Tackling Changes and Challenges With Robotics
|Photos by Alex Matthews/Qualcomm Institute and Erik Jepsen/UC San Diego Publications|
More than 200 engineers and scientists take part in Contextual Robotics Institute Forum on Campus
San Diego, Calif., Nov. 3, 2016 — An increasing number of self-driving cars and delivery drones. An aging, and sometimes ailing, population. More complex and automated factories. These are just some of the changes coming to the United States in the next decades. Friday, more than 200 engineers and social scientists, from industry and the university, came together on campus to discuss how robotics could help tackle the challenges that these changes will no doubt bring.
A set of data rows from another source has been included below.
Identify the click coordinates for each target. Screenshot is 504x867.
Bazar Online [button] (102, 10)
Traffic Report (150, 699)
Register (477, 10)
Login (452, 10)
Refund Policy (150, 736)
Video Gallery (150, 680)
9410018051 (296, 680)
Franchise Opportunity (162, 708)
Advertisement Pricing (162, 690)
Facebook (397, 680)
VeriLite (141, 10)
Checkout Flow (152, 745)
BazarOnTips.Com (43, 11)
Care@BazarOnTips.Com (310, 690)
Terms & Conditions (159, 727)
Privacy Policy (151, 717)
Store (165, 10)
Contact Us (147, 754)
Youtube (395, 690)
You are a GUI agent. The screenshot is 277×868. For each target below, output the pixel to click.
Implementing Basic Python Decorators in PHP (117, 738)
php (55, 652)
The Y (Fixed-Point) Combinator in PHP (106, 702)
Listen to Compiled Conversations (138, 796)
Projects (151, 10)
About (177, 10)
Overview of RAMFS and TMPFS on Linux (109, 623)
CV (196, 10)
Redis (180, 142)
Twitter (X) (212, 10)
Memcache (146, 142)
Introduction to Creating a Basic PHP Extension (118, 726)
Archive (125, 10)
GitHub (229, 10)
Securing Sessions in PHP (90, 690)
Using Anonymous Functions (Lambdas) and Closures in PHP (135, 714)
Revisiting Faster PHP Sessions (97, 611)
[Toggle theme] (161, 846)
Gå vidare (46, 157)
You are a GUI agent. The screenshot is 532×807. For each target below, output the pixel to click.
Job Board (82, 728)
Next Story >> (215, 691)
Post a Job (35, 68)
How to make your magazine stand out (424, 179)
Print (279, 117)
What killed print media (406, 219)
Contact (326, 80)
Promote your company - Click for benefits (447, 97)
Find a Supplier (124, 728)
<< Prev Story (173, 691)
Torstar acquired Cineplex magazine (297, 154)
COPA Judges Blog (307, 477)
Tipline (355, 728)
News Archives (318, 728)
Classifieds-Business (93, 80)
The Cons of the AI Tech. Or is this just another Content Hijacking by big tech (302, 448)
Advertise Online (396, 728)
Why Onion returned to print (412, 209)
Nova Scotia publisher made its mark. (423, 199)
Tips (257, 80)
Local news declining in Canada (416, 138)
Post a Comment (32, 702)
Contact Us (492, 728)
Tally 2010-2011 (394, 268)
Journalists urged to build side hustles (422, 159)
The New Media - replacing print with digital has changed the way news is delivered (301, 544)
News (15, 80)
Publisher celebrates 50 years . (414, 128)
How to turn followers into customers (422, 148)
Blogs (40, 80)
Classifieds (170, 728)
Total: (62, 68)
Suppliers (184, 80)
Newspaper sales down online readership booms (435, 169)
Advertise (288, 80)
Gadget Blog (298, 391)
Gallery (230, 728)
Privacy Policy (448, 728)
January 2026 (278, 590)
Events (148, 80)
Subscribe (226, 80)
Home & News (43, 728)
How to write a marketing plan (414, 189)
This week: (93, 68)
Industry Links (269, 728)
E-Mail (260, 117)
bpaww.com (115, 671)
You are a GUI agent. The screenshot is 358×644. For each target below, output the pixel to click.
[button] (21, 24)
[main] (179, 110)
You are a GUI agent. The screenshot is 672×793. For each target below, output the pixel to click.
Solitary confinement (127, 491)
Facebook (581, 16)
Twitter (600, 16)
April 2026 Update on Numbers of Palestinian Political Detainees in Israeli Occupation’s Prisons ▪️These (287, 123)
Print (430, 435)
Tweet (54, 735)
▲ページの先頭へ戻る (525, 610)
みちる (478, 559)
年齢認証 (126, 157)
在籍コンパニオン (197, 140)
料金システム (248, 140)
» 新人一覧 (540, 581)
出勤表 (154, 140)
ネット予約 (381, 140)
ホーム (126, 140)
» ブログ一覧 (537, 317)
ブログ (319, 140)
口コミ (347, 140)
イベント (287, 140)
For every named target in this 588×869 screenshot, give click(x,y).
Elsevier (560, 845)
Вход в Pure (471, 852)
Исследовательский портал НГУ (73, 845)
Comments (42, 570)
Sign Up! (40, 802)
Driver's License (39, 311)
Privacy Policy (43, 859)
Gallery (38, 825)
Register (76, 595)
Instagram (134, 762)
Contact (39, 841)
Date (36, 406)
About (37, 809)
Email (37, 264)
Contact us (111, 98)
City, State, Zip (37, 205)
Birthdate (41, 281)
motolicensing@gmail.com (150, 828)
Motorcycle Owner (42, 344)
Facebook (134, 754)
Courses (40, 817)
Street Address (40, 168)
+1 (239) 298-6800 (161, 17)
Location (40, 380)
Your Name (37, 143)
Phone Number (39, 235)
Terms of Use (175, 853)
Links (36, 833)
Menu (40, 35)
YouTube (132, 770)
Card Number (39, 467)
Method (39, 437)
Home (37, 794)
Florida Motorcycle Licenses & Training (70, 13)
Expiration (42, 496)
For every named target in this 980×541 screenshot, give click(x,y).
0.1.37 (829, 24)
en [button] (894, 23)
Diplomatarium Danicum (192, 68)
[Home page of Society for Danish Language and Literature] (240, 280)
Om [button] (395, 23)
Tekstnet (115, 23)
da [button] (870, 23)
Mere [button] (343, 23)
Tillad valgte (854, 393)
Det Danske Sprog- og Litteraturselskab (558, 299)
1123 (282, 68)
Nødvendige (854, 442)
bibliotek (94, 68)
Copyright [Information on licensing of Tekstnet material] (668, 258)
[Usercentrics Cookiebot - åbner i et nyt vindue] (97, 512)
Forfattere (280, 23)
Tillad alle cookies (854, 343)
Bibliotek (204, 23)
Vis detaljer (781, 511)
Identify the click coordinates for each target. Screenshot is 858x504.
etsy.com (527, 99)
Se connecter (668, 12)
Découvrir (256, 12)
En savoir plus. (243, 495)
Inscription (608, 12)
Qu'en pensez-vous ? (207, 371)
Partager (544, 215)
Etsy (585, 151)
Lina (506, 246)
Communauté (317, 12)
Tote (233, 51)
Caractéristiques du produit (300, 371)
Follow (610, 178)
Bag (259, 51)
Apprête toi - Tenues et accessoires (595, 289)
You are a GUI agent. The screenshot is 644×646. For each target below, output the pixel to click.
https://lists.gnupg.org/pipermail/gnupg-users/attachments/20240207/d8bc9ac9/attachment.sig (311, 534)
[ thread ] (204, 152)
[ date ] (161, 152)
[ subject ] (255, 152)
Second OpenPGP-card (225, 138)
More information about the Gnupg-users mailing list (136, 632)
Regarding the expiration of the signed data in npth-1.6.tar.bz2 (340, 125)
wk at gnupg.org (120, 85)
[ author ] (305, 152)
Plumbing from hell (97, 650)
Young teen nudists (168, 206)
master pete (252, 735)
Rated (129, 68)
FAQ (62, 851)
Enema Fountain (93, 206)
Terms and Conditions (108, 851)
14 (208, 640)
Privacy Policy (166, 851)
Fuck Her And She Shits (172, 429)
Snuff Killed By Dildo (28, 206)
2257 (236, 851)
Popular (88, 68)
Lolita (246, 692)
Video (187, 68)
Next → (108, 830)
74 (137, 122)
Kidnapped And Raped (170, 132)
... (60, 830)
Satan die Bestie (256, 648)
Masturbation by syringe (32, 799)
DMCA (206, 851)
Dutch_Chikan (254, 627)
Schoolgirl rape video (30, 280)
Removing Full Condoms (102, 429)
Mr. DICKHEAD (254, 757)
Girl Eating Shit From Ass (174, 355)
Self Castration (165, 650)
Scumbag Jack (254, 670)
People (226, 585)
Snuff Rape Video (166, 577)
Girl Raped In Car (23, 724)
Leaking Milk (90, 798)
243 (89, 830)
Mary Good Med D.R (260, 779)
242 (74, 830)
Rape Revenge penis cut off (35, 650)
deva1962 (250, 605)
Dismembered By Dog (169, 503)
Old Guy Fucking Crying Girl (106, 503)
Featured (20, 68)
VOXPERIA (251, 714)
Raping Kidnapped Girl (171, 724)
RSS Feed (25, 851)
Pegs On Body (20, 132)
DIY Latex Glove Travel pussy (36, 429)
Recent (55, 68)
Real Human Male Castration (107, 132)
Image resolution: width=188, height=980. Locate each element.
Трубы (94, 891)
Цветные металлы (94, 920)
They were taking part in the University of California San Diego Contextual Robotics Institute’s third annual forum. The one-day event featured talks by world leaders on developing robotics for the benefit of society. This year’s theme was “Shared Autonomy: New Directions in Human-Machine Interaction.”
The forum has grown over the years and reflects the increased importance of robotics in the San Diego region, said Albert P. Pisano, dean of the Jacobs School of Engineering at UC San Diego. This year’s event featured talks by top researchers at Qualcomm, Facebook, Nissan, Toyota and Leidos, as well as UC San Diego. “We are building right here in real time before your eyes a world-class robotics cluster in San Diego and the greater CaliBaja region,” Pisano said Friday.
At the center of it all is UC San Diego’s Contextual Robotics Institute, a partnership between the Jacobs School of Engineering and the Division of Social Sciences, which now includes more than 60 faculty members. This is an unusual and dynamic alliance, pointed out Carol Padden, dean of the Division of Social Sciences at UC San Diego. “We study how humans behave in the presence of intelligent machines,” she said. “One of the key questions we ask is what makes machines compelling? Why should machines be social? How should people interact with intelligent machines?”
These questions will have to be answered as robots, from self-driving cars to helpful companions, turn up in our everyday lives. “We want to make sure we think about how new technologies are going to impact people’s everyday life,” said Henrik I. Christensen, director of the Contextual Robotics Institute and a professor of computer science at UC San Diego.